TASK DIRECTIONS » Filter out every line below that lacks "output", and copy the rest.

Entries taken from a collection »

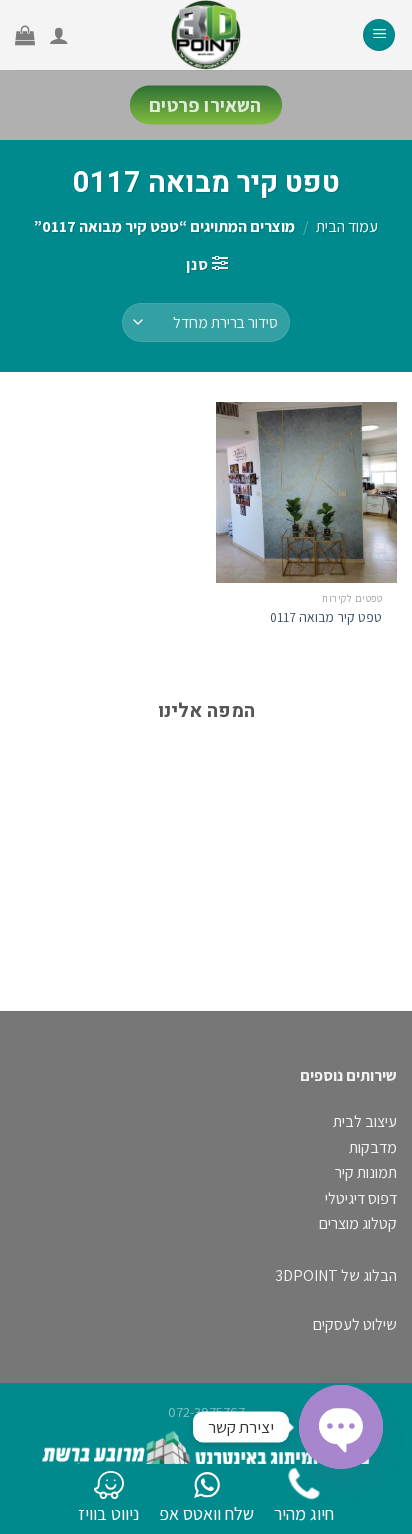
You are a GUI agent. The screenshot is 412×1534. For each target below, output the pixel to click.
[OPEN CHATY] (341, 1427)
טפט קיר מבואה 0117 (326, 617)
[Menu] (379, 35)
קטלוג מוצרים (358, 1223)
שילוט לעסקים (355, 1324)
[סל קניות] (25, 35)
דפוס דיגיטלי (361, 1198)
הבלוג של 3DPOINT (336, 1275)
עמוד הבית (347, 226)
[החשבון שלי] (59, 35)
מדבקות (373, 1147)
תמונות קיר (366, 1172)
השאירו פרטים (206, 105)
...
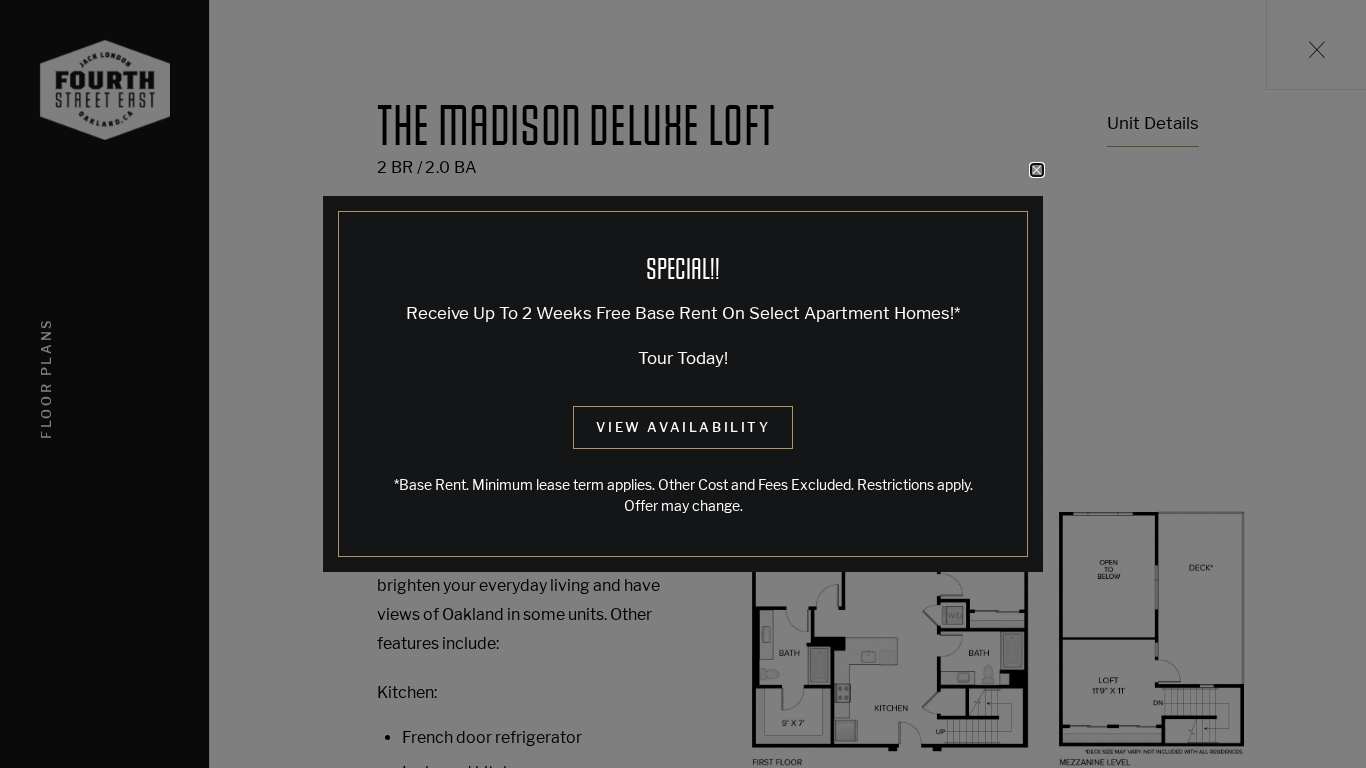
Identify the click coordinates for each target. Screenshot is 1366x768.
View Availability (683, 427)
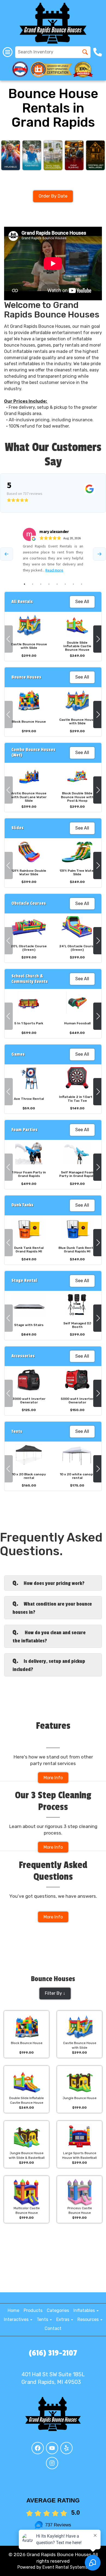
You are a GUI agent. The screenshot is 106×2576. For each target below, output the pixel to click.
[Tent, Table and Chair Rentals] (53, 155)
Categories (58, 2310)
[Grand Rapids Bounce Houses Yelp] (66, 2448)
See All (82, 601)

SOLUTION »
You are a GUI agent. The screenshot is 412×1534. For each target below, output the pixel to click.
You are a GUI agent. The screenshot is 106×2576. For each target below, output the pixel to click.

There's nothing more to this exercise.